▶ _Exercise_: There is one span to output from the data below: the lines starting at the line with "Acesso à informação (289, 20)" and ending at the line with "[linkedin] (557, 1440)". Output it exactly, ends included, nothing more.
■ ■ ■ ■
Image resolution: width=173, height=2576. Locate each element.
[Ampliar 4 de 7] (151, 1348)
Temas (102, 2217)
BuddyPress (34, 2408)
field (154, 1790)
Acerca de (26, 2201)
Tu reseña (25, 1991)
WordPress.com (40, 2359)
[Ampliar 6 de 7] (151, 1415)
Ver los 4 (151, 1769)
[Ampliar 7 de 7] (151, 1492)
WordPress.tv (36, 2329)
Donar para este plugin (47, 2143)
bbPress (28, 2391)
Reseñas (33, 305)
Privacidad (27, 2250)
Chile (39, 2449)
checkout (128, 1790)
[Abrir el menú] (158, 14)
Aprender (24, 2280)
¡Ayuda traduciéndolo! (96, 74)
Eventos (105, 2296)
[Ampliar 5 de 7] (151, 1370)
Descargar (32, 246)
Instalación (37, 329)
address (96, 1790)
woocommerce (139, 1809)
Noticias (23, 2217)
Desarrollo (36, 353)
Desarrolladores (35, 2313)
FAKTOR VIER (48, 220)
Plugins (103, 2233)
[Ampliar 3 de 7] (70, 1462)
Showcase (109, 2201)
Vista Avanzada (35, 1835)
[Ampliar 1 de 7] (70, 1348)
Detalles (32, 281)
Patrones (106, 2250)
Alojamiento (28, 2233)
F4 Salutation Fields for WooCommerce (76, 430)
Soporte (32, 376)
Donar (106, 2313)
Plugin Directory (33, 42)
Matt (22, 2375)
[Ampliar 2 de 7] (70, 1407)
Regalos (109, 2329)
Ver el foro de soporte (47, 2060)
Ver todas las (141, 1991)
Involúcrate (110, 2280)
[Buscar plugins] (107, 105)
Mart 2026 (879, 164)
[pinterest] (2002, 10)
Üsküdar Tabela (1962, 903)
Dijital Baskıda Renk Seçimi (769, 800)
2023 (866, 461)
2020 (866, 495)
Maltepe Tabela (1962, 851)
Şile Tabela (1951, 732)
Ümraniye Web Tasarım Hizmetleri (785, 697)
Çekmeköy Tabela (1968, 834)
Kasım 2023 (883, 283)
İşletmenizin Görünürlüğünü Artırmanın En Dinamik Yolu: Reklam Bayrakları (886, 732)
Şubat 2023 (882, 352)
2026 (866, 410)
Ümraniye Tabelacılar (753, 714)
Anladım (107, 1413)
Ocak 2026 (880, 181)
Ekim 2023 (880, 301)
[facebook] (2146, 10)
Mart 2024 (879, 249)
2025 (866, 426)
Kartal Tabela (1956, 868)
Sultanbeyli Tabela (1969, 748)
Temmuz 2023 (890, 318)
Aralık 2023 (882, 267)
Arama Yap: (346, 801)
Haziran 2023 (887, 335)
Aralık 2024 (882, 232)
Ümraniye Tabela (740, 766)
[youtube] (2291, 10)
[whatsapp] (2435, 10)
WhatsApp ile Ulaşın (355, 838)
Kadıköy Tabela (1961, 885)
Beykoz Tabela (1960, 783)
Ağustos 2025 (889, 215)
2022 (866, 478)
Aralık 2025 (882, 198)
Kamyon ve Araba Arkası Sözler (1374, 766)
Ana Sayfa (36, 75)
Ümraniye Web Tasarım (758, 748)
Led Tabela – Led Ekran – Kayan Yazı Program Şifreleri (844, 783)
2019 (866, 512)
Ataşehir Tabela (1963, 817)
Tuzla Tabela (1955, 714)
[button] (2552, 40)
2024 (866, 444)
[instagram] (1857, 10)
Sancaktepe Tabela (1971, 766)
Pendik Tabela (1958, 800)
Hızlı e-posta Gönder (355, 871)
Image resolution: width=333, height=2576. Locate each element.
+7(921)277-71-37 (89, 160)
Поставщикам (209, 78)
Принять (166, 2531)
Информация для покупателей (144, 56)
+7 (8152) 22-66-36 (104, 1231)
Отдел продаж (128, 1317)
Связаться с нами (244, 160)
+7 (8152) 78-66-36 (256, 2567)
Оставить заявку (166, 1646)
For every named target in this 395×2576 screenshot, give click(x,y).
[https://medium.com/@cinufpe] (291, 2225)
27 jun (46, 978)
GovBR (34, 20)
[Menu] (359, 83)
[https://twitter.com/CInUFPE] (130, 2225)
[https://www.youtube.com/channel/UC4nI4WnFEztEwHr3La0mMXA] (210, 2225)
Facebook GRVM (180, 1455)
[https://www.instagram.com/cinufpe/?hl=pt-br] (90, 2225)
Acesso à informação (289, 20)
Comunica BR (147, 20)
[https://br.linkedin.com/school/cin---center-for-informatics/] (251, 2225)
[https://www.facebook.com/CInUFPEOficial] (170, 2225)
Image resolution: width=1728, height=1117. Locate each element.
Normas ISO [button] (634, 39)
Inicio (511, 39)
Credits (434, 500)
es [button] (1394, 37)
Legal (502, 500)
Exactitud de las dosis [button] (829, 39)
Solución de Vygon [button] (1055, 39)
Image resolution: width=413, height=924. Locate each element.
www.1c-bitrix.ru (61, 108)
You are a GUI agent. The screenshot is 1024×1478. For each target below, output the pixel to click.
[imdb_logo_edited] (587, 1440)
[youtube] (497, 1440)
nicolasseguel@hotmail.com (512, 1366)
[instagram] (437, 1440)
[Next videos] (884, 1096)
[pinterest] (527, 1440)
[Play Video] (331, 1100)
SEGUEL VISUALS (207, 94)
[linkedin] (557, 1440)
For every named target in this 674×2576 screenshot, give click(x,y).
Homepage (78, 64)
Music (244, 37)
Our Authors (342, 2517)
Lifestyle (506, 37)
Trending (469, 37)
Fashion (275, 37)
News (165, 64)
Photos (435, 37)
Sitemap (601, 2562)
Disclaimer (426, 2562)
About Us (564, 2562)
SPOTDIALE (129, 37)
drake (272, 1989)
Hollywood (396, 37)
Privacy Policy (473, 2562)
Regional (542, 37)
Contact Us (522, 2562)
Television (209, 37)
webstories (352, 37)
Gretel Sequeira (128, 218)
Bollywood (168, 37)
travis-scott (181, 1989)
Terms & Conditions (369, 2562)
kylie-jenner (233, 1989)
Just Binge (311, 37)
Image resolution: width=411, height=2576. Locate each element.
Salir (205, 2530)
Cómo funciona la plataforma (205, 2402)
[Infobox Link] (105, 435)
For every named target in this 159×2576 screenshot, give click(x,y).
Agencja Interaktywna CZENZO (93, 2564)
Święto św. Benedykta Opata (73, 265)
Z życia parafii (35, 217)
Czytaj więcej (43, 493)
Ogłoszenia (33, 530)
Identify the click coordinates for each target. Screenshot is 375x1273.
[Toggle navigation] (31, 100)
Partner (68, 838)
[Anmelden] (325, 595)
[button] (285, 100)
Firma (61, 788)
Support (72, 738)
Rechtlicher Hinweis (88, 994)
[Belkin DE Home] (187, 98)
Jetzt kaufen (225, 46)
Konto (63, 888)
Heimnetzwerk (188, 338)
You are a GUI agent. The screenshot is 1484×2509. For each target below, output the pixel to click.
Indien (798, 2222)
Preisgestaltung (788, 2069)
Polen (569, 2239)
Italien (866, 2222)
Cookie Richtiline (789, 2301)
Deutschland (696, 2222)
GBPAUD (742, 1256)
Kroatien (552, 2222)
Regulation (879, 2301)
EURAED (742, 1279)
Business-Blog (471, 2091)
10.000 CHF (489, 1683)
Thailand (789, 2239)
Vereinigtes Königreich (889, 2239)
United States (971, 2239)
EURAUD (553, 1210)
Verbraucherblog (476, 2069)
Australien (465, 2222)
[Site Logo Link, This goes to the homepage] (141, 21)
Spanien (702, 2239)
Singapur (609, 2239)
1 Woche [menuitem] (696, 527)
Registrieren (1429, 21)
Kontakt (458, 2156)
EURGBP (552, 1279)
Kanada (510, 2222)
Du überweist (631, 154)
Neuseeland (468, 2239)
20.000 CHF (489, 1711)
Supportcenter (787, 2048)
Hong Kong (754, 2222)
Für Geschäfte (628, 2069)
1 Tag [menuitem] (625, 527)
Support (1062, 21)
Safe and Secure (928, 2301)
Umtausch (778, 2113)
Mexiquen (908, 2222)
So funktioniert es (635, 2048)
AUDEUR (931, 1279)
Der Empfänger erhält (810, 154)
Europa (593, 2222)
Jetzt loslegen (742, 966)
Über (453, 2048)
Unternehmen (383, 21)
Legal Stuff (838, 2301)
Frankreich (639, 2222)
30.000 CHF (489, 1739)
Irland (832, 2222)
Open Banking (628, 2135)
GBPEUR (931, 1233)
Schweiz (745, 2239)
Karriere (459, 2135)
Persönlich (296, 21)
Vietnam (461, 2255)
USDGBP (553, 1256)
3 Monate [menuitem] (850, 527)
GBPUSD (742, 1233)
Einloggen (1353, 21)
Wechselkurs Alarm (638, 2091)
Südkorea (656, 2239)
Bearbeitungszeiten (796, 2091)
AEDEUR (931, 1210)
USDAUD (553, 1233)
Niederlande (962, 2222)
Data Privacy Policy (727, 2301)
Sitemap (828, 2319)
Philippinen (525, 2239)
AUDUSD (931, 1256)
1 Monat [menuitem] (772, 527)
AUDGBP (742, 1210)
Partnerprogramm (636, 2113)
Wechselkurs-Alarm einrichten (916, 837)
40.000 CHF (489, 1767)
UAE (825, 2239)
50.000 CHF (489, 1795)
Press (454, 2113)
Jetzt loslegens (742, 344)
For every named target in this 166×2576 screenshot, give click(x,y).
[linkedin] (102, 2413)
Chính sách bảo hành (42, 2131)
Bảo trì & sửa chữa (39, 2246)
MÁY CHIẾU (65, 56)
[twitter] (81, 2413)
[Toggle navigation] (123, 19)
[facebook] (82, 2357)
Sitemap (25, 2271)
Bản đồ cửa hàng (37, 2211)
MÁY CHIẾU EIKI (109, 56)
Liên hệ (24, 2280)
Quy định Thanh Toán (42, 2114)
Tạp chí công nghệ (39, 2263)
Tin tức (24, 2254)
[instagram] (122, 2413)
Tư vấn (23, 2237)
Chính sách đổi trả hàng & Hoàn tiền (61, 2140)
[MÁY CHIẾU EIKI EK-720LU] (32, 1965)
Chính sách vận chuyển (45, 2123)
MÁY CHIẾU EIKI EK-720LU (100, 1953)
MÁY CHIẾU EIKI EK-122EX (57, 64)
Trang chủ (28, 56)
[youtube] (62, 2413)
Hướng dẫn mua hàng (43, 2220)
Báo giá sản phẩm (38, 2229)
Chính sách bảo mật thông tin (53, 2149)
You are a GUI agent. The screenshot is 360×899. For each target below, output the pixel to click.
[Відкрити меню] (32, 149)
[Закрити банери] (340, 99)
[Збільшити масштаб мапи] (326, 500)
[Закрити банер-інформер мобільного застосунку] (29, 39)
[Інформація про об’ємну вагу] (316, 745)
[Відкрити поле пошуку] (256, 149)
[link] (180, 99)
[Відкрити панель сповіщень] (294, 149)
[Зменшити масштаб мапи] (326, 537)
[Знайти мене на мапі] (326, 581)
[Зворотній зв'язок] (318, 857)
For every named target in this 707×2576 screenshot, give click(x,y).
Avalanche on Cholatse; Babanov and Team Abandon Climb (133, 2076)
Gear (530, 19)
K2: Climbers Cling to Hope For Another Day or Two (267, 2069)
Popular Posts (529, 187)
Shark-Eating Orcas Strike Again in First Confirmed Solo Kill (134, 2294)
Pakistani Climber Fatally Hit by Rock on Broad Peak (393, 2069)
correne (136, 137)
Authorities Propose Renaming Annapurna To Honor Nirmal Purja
■ ■ ■ ■
▶ _Answer to this exercise_:
Acesso à informação (289, 20)
Comunica BR (147, 20)
[https://br.linkedin.com/school/cin---center-for-informatics/] (251, 2225)
[https://www.facebook.com/CInUFPEOficial] (170, 2225)
Image resolution: width=1728, height=1117. Locate each element.
Normas ISO [button] (634, 39)
Inicio (511, 39)
Credits (434, 500)
es [button] (1394, 37)
Legal (502, 500)
Exactitud de las dosis [button] (829, 39)
Solución de Vygon [button] (1055, 39)
Image resolution: width=413, height=924. Locate each element.
www.1c-bitrix.ru (61, 108)
You are a GUI agent. The screenshot is 1024×1478. For each target below, output the pixel to click.
[imdb_logo_edited] (587, 1440)
[youtube] (497, 1440)
nicolasseguel@hotmail.com (512, 1366)
[instagram] (437, 1440)
[Next videos] (884, 1096)
[pinterest] (527, 1440)
[Play Video] (331, 1100)
SEGUEL VISUALS (207, 94)
[linkedin] (557, 1440)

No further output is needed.